Information from Love Your Data Week.
Message of the day
Good documentation tells people they can trust your data by enabling validation, replication, and reuse.
Things to consider
Why does having good documentation matter?
- It contributes to the quality and usefulness of your research and the data itself – for yourself, colleagues, students, and others.
- It makes the analysis and write-up stages of your project easier and less stressful.
- It helps your teammates, colleagues, and students understand and build on your work.
- It helps to build trust in your research by allowing others to validate your data or methods.
- It can help you answer questions about your work during pre-publication peer review and after publication.
- It can make it easier for others to replicate or reuse your data. When they cite the data, you get credit! Include these citations in your CV, funding proposal, or promotion and tenure package.
- It improves the integrity of the scholarly record by providing a more complete picture of how your research was conducted. This promotes public trust and support of research!
- Some communities and fields have been talking about documentation for decades and have well-developed standards for documentation (e.g., geospatial data, clinical data, etc.), while others do not (e.g., psychology, education, engineering, etc.). No matter where your research community or field falls in this spectrum, you can start improving your documentation today!
Stories (learn from others’ mistakes and successes)
- Error-laden database kills paper (Retraction Watch): http://retractionwatch.com/2016/12/27/error-laden-database-kills-paper-extinction-patterns/#more-46585
- The value of a good inventory system: https://www.dataone.org/data-stories/inventory-overload
- Metadata? I thought you were in charge of that: https://www.dataone.org/data-stories/metadata-i-thought-you-were-charge
- The case of the missing research protocol: https://www.dataone.org/data-stories/case-missing-research-protocol
- The importance of documenting how your images and visualizations are created: http://retractionwatch.com/2016/07/04/diabetes-researcher-logged-1-retraction-3-correx-after-pubpeer-comments/
Resources
Practical Tips by data type & format
- Numeric/Spreadsheets
- Check out Christine Bahlai’s guide for using spreadsheets for scientific data
- Check out Kristin Briney’s video and blog post on data dictionaries
- Check out Colectica for Excel to document your spreadsheet
- Lab notebooks
- Observation
- Define all your codes clearly and operationally
- Document introductory & debriefing comments
- Make sure you’ve defined codes for non-verbal behavior
- Identify annotations separately from quotes or notes
- Interview
- Documentation should include
- your assumptions
- rationale for choices in designing the interview
- the interview questions or script (if applicable)

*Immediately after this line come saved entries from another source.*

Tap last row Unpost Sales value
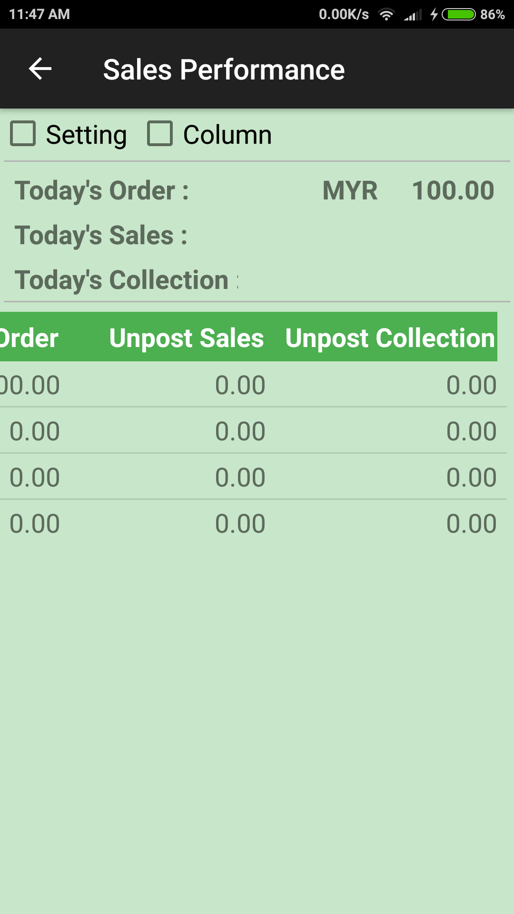 [x=240, y=523]
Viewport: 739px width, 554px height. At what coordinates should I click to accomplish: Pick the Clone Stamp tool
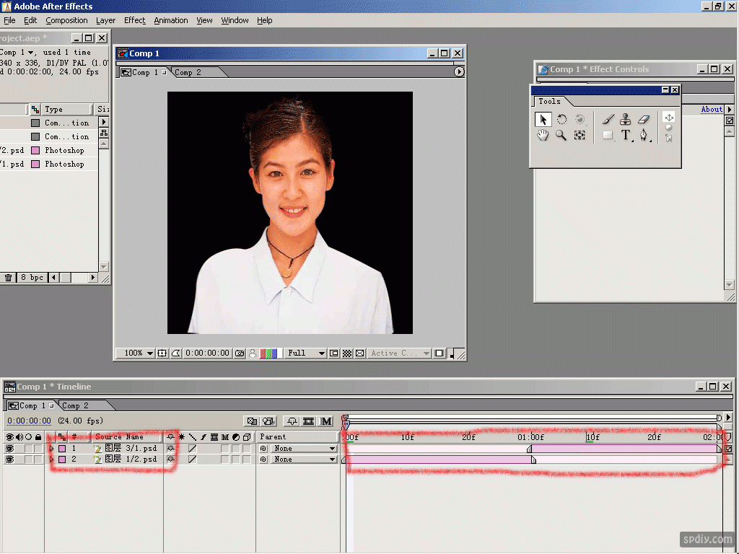tap(626, 119)
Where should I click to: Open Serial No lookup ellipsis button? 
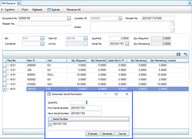click(x=127, y=44)
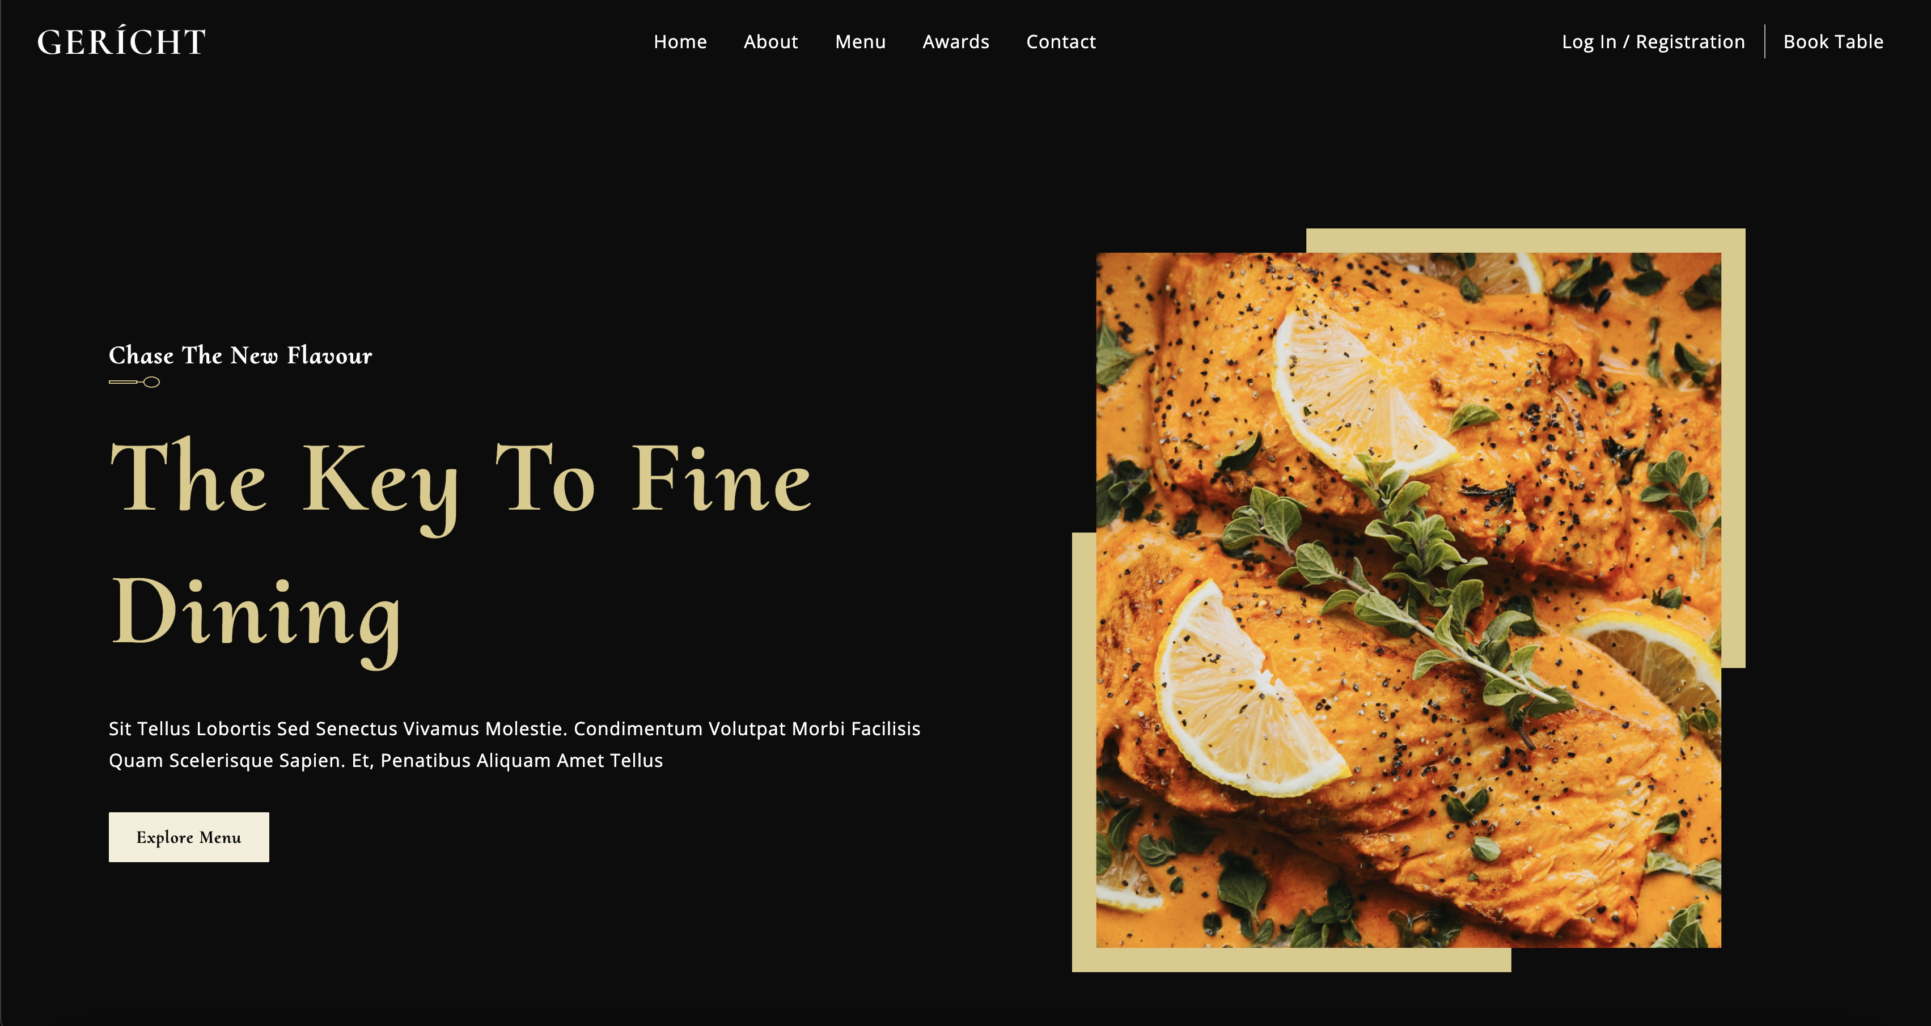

- Relationship or map between the research questions and the interview questions
- Codes or notations for non-verbal behavior
- Syntax or codes to indicate annotations versus interview responses
- Documentation should include
General Resources
- RDS’s documentation tips: http://wwwtest.researchdata.wisc.edu/dmp-3-data-documentation/
- Best Practices for Project Metadata: http://ropensci.github.io/reproducibility-guide/sections/metaData/
- Readme files are a simple and low-tech way to start documenting your data better. Check out the sample readme.txt (filename = readme_template.txt) from IU or Cornell University’s data working group guide with tips for using readme files
- Check out Kristin Briney’s post on taking better notes
- Reining in your metadata – advice from an archivist
- Cornell University data working group also has some tips for writing metadata
Activities
Option 1: Check out some of the documentation guidelines and standards out there. What can you borrow or learn from them to improve your own documentation?
- USGS Data Management guidelines:https://www2.usgs.gov/datamanagement/describe/metadata.php
- CDISC has three foundational standards for clinical research data, including CDASH (Clinical Data Acquisitions Standards Harmonisation) & SDTM (Study Data Tabulation Model) & ADaM (Analysis Data Model)
- Marine Metadata Interoperability: https://marinemetadata.org/
- 10 Simple Rules for a Computational Biologist’s Laboratory Notebook http://journals.plos.org/ploscompbiol/article?id=10.1371/journal.pcbi.1004385
Option 2: Have a colleague, labmate or teammate review your documentation for a specific project. Ask them to tell you what is missing or unclear. If it’s a long list, choose 2-3 things to focus on improving throughout the semester.
Bonus points: Set up a regular schedule for your lab or team to review and sign off on lab notebook pages, protocols, procedures manuals, data dictionaries, or whatever forms of documentation you use. Afterwards, reward yourselves!